The Department of Health has signalled that it may allow practice-based commissioning consortiums to take over commissioning out of hours services. Rick Stern explains why this would be good for patients and budgets

I remember well in a former life as a primary care trust chief executive the frustrating experience of going to a contract review meeting with clear concerns about performance, only to be reassured at length that there was really nothing to worry about. I could challenge some of what the provider was saying, but nowhere near as well as a clinician could. I never made that mistake again. Managers are good at lots of things, but they are only really effective when they work hand in hand with clinical colleagues. In future, I came armed with a clinician.

All too often, commissioning out of hours services has been left to middle managers. Yet all aspects of commissioning care need clinical input. This includes developing a specification that will maximise the quality of care, as well as designing broader clinical pathways.
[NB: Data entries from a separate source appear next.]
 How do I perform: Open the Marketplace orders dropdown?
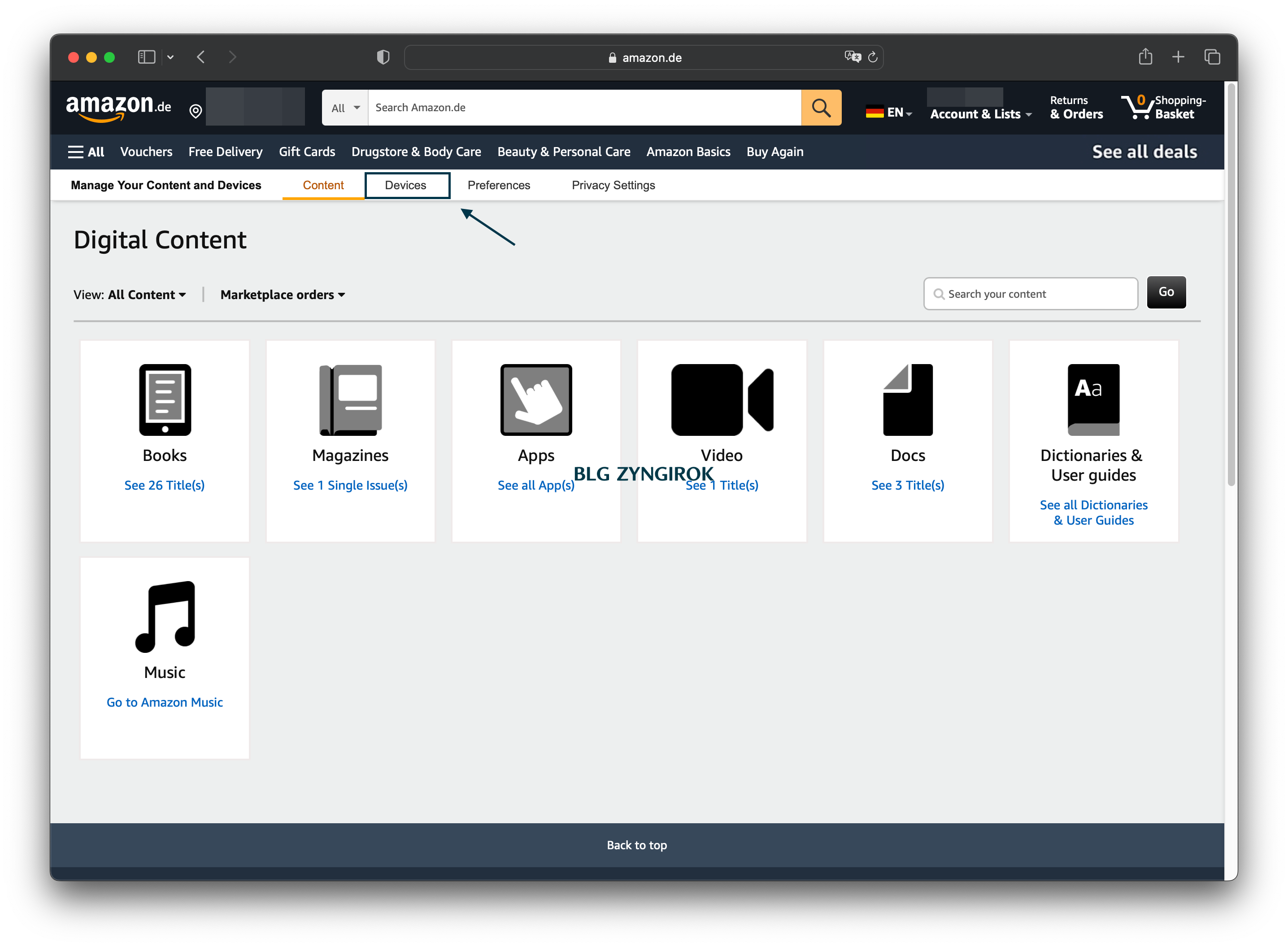(283, 295)
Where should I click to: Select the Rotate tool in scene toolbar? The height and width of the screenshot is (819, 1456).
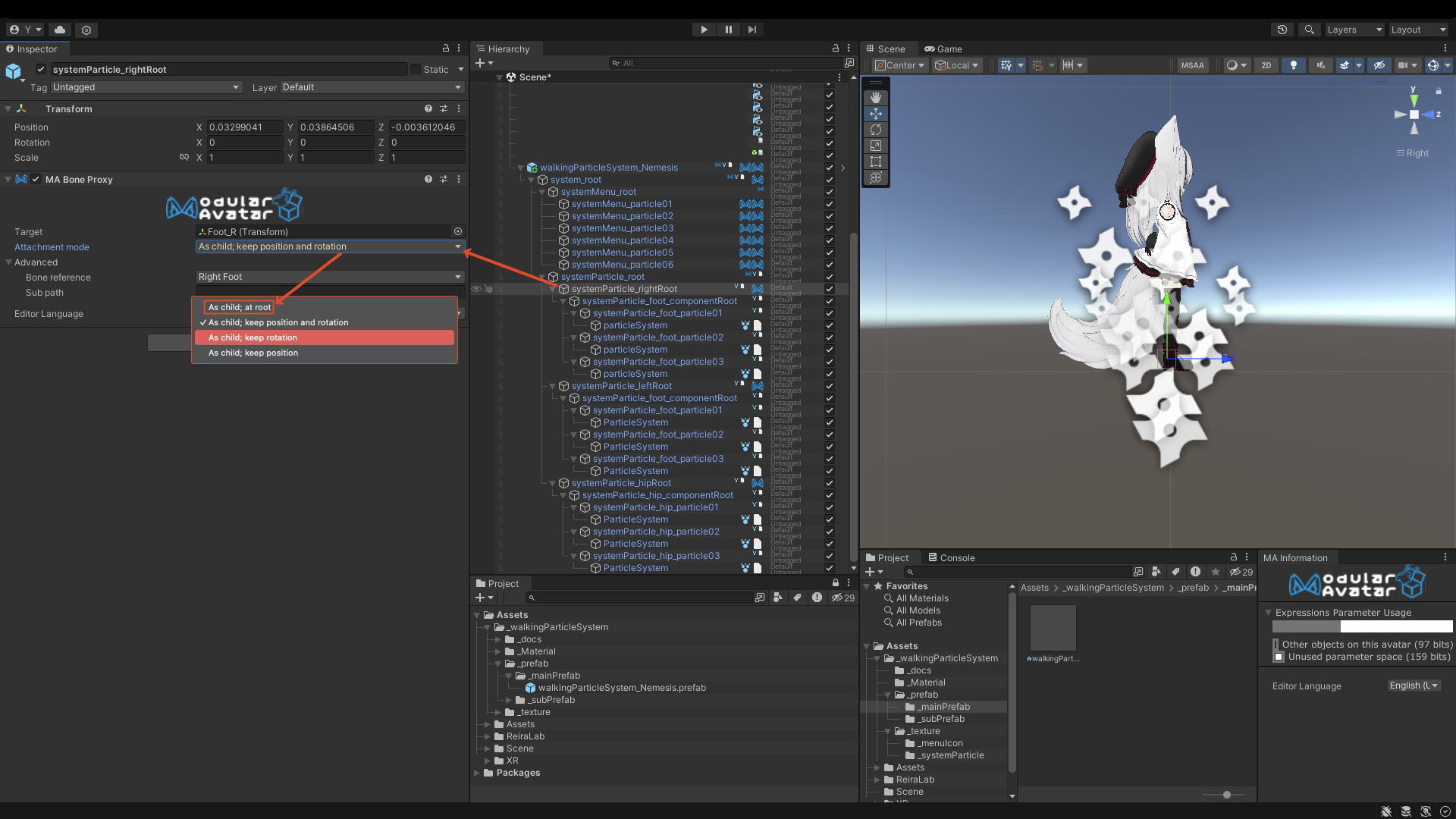click(x=876, y=130)
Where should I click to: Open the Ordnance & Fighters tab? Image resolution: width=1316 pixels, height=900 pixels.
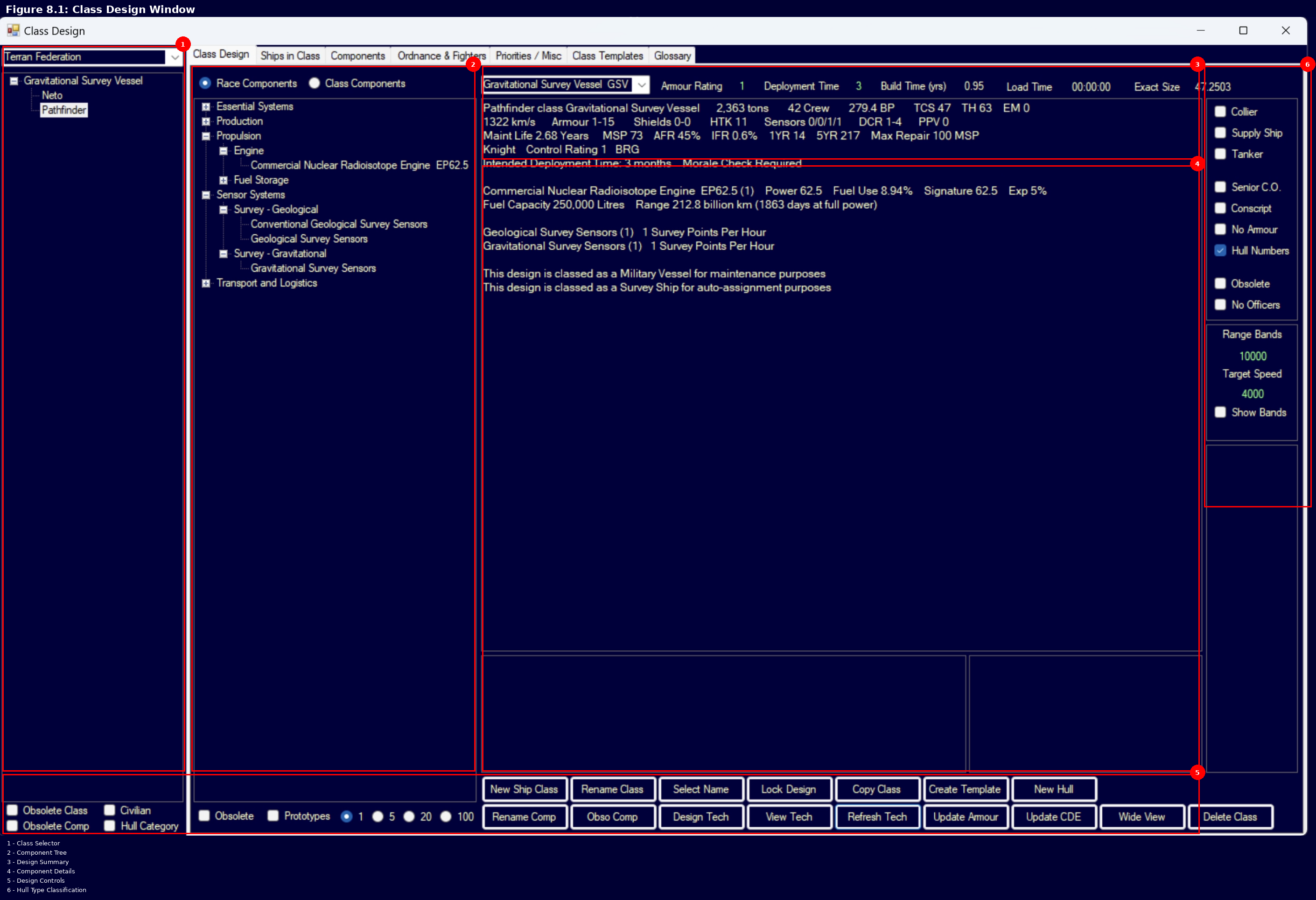441,55
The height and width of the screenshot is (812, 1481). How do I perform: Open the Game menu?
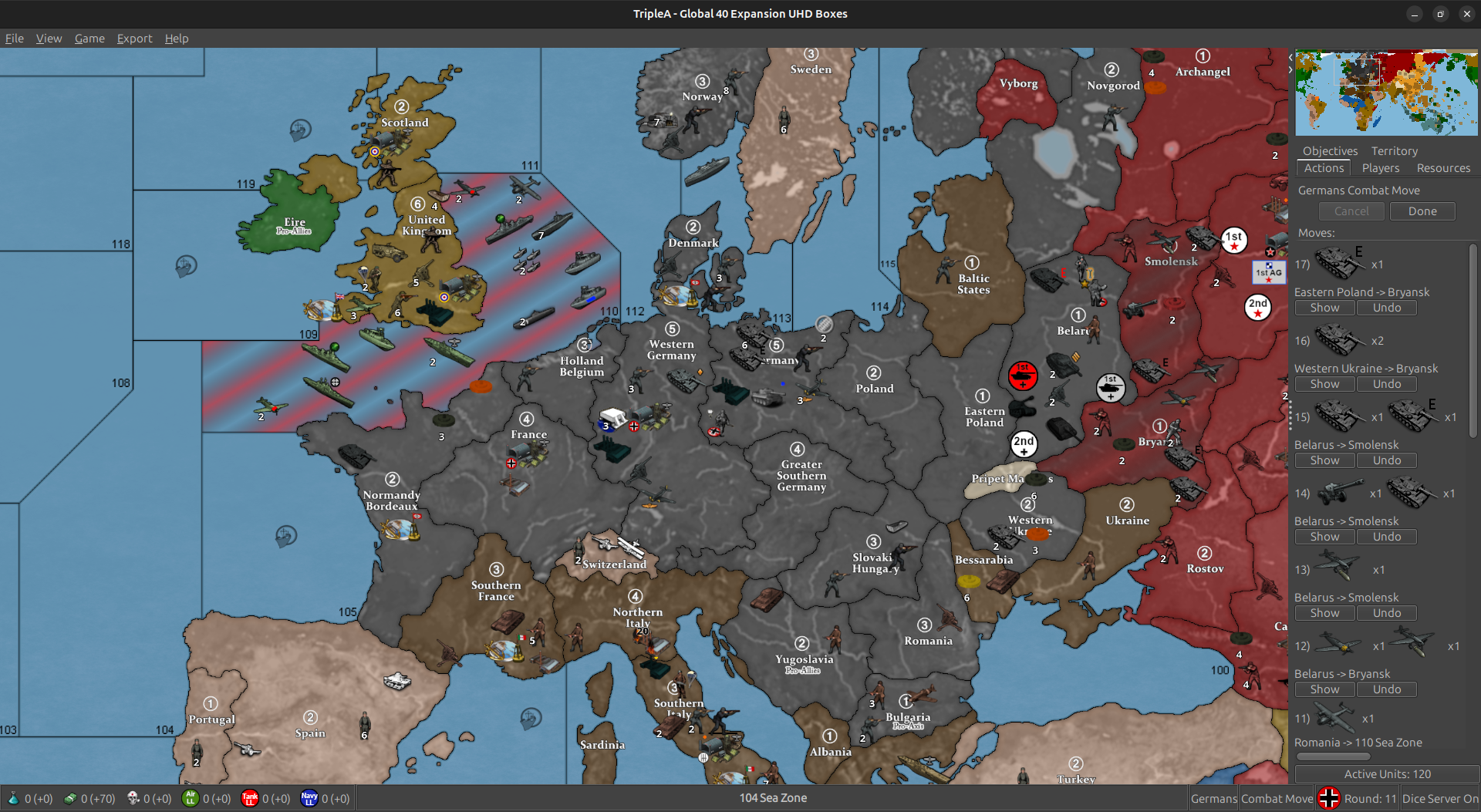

Out of hours services are just one part of the patient's journey and need to fit with the bigger picture for delivering urgent care. So, for example, a patient who has suffered a stroke should be entitled to expect a consistent response in and out of hours. This means in hours and out of hours providers should have equally strong processes for recognising the symptoms and responding quickly and effectively. The job of the specification is to pin down the out of hours services' responsibility in all this and find a clear way of measuring their performance.

GPs on the front line

GPs in particular remain closely connected to out of hours services. Every day, they pick up the consequences of out of hours decisions for their patients. They are ideally placed to reflect on the wider impact of out of hours services, as fellow providers and as practice-based commissioners. Concerns are often raised about conflicts of interest, and these need to be properly addressed, but the bigger risk is that the people most able to challenge and improve the commissioning of out of hours care are excluded from this role. It follows that the NHS Alliance is keen to see PBC groups taking greater responsibility for commissioning out of hours care.

It is important to emphasise the word "commissioning". We are not looking to roll back the clock to the days before GP co-ops, when bleary-eyed GPs took direct responsibility for care around the clock. While we all liked the idea of this continuity of care (though even then it could be a different GP in the practice), stretching GPs too far was bad clinical practice and made a career in general practice look increasingly unattractive to medical students.

There is an equally important role for clinical leadership in out of hours provider services. However you look at it, about two-thirds of all costs are wrapped up in clinical time - GPs , nurses and paramedics - and ensuring that they are effectively supported, challenged and governed is crucial, especially in a predominantly part-time workforce. All of which makes clinical variation and the importance of benchmarking vital in driving up care in all services, including out of hours care. It also provides some real substance to those contract review meetings so that the focus shifts to improving quality and driving improvement in patient care.